---- Task input

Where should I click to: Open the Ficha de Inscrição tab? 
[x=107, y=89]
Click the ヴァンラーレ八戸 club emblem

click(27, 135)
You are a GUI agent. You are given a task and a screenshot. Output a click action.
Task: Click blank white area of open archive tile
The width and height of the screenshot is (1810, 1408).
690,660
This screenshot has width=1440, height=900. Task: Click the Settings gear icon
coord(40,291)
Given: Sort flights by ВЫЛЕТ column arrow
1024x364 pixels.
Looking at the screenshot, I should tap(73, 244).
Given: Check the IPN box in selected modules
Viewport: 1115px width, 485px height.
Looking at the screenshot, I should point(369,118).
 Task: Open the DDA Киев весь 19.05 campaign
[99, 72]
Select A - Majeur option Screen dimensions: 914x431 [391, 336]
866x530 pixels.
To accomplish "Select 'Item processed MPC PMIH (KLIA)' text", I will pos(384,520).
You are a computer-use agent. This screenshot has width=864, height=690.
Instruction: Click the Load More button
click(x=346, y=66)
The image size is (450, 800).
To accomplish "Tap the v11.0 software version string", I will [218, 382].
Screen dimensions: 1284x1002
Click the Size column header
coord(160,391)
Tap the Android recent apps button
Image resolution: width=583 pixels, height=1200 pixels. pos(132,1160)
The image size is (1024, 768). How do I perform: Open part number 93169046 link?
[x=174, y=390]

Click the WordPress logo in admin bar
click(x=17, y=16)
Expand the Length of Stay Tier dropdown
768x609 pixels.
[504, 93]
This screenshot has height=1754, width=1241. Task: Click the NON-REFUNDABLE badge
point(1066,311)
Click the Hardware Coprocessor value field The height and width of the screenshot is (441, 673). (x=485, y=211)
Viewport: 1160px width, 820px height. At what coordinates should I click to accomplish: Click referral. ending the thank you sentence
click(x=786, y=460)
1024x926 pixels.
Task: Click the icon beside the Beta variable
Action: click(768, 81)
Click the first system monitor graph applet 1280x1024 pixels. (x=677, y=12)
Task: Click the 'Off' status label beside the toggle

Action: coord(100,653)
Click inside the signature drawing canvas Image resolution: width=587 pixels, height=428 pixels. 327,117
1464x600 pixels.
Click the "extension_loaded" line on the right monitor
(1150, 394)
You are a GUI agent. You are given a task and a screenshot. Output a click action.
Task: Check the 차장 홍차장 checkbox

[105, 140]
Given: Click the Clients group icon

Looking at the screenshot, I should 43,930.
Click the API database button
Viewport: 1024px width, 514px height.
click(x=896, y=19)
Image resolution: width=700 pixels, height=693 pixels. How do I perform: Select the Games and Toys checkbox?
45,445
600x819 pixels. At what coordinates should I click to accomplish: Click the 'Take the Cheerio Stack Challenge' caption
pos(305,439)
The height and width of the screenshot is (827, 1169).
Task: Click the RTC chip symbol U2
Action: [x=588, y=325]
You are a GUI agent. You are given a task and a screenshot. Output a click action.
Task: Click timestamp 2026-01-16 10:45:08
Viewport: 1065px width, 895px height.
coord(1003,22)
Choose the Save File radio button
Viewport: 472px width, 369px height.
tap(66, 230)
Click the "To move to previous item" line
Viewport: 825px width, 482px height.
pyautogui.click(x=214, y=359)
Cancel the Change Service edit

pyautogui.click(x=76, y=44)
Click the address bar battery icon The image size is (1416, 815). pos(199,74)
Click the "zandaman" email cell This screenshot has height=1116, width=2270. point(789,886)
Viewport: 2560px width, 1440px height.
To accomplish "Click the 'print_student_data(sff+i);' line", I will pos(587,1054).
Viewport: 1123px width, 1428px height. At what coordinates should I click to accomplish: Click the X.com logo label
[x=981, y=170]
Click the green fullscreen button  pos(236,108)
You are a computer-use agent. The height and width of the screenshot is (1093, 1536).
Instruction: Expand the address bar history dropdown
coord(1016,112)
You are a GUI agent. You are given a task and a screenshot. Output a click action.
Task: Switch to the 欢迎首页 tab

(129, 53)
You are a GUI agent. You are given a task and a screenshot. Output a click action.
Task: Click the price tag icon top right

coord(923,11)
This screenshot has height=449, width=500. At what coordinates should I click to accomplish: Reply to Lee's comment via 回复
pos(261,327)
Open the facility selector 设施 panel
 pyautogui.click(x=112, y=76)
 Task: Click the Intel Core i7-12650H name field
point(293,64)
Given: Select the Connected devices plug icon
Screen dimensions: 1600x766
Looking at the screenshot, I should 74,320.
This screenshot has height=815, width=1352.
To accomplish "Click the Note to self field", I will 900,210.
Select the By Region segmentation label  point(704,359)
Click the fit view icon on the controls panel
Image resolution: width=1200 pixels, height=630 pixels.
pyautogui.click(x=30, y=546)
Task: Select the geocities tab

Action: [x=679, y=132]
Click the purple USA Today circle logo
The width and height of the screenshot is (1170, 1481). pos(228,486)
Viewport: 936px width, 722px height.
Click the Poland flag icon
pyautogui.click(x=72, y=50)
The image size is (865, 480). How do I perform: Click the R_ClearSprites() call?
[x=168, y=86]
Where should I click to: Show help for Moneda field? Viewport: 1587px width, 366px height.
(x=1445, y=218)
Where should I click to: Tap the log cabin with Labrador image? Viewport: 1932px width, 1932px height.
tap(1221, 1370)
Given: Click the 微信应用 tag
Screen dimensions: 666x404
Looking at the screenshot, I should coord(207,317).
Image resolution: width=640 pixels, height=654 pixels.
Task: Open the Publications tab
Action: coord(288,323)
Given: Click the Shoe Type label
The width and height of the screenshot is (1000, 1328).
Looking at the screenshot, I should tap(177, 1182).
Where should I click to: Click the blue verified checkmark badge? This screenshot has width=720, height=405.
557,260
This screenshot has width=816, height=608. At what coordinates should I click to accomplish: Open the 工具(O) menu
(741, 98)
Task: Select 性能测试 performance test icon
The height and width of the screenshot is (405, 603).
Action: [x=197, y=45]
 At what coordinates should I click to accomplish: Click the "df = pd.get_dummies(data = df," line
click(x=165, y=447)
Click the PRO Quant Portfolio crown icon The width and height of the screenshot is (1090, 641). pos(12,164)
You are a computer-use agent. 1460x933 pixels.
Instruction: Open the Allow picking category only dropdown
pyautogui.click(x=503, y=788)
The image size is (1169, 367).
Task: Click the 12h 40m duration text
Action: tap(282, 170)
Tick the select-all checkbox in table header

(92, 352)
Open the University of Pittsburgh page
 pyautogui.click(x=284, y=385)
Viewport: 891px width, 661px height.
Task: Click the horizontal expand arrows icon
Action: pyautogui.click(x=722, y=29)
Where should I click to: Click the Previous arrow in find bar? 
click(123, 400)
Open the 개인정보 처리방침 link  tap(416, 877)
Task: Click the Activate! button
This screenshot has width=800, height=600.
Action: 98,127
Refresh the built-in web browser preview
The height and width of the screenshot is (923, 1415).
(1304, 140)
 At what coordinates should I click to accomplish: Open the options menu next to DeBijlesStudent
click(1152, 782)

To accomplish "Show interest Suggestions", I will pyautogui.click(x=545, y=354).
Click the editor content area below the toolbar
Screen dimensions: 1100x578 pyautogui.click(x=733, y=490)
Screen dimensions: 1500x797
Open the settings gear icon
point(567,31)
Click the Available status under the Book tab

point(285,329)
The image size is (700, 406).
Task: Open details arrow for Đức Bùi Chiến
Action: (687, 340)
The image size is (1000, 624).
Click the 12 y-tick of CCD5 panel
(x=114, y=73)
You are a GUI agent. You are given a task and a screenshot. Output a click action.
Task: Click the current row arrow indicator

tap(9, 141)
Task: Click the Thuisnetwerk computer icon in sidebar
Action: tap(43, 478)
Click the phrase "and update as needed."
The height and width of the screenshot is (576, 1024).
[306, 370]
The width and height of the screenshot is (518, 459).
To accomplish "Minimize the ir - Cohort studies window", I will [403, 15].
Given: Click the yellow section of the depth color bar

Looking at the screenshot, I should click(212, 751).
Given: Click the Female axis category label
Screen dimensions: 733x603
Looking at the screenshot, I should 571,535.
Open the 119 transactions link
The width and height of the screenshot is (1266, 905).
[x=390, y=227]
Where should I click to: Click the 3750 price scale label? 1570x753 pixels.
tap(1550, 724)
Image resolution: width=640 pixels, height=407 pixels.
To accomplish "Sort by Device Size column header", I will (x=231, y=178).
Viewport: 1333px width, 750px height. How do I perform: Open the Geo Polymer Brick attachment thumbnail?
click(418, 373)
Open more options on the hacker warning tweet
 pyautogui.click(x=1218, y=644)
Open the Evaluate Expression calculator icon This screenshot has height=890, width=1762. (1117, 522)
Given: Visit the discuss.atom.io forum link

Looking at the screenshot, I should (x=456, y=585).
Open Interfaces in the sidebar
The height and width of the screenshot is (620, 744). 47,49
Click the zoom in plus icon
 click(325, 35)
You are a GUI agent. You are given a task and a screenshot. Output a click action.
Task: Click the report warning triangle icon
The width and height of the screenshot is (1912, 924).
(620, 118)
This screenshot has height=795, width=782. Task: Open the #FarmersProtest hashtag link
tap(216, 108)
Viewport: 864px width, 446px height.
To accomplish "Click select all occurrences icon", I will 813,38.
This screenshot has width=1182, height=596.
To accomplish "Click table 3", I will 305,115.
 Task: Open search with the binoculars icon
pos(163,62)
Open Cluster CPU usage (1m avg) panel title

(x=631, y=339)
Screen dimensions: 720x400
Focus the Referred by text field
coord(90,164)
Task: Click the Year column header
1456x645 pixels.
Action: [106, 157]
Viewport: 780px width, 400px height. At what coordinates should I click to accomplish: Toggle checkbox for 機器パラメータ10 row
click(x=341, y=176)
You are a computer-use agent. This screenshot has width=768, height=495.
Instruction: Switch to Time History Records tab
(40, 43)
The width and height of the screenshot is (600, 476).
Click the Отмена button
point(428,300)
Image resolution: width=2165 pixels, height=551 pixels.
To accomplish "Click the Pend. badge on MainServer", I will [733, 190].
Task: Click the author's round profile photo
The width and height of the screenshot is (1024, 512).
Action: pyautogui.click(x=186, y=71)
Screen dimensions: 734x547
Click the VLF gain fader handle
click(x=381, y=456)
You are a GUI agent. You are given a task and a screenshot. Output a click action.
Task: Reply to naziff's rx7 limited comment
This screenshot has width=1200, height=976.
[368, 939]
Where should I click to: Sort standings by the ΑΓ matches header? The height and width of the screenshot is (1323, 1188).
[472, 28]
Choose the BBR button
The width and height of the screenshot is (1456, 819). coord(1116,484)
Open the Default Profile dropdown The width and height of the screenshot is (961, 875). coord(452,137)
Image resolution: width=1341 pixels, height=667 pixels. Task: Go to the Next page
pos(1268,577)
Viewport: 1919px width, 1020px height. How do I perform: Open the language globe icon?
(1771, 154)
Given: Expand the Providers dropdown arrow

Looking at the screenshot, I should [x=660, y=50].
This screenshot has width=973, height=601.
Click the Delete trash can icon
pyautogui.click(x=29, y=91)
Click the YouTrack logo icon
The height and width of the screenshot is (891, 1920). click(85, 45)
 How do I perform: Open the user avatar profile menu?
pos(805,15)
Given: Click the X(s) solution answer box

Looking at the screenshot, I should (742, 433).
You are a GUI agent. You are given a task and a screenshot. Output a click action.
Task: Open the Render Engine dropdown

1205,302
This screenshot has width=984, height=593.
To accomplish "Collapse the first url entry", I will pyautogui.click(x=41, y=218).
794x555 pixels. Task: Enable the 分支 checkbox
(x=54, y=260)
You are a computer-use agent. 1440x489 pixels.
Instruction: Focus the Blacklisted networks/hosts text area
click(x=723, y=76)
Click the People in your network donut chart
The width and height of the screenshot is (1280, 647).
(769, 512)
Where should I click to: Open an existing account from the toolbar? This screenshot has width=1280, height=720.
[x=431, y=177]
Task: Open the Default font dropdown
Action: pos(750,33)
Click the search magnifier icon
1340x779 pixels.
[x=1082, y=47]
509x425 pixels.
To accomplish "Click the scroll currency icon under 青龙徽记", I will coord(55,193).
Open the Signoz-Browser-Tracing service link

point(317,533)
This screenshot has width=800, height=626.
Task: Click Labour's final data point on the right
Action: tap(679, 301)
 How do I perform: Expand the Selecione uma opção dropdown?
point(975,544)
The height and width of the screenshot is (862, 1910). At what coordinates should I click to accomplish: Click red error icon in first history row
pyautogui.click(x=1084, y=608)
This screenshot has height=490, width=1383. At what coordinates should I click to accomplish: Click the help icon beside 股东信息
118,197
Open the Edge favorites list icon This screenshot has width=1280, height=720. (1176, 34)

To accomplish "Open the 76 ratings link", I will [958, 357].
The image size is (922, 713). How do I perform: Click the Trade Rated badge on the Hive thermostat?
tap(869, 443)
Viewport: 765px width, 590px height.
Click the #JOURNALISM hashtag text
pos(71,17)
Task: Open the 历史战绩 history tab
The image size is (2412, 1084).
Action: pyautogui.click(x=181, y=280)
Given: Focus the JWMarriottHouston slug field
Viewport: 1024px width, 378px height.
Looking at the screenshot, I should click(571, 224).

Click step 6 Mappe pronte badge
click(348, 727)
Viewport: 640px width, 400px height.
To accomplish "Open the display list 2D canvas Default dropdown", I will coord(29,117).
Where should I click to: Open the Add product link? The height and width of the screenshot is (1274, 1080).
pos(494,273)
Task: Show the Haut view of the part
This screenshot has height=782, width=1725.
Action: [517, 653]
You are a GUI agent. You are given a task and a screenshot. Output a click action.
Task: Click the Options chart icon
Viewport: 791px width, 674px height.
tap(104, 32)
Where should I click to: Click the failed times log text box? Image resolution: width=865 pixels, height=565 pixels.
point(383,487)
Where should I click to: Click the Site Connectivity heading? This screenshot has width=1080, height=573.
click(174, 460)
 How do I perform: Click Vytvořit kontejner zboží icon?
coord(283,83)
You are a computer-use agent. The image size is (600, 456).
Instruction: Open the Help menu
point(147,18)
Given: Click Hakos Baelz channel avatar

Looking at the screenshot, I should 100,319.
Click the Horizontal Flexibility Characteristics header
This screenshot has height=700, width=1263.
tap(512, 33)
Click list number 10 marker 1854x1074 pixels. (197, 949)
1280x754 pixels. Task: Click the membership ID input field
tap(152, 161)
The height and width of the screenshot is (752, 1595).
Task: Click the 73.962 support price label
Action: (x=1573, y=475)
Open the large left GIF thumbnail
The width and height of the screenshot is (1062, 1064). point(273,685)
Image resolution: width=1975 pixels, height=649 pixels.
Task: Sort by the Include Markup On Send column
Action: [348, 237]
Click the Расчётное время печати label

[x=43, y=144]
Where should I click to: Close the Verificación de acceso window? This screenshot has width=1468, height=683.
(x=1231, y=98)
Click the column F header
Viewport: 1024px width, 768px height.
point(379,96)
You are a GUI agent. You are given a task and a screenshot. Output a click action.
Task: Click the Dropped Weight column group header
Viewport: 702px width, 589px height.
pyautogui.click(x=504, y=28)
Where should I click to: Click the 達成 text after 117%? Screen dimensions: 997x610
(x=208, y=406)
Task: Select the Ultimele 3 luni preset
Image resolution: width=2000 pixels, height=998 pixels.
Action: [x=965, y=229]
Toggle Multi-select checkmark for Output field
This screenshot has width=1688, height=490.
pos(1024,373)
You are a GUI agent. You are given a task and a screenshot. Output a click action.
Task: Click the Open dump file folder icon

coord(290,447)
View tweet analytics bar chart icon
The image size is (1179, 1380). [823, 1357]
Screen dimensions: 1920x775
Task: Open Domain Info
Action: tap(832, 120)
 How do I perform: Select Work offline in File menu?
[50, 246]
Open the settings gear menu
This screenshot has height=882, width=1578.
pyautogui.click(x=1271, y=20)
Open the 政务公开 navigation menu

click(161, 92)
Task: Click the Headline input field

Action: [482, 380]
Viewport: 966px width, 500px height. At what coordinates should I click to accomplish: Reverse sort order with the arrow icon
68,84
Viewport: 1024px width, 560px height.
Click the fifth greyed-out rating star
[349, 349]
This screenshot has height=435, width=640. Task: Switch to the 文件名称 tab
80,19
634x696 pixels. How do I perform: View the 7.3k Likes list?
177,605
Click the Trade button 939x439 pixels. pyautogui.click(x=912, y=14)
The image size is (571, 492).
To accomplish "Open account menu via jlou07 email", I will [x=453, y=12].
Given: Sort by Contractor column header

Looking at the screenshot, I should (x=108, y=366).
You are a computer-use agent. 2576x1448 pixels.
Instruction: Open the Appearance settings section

--------

• Exercise instructions
Given the records above, reproduce precisely and only the lines between the line holding "This screenshot has height=490, width=1383." and the line holding "Task: Open the 历史战绩 history tab", inclusive.

• Expected answer
This screenshot has height=490, width=1383. At what coordinates should I click to accomplish: Click the help icon beside 股东信息
118,197
Open the Edge favorites list icon This screenshot has width=1280, height=720. (1176, 34)

To accomplish "Open the 76 ratings link", I will [958, 357].
The image size is (922, 713). How do I perform: Click the Trade Rated badge on the Hive thermostat?
tap(869, 443)
Viewport: 765px width, 590px height.
Click the #JOURNALISM hashtag text
pos(71,17)
Task: Open the 历史战绩 history tab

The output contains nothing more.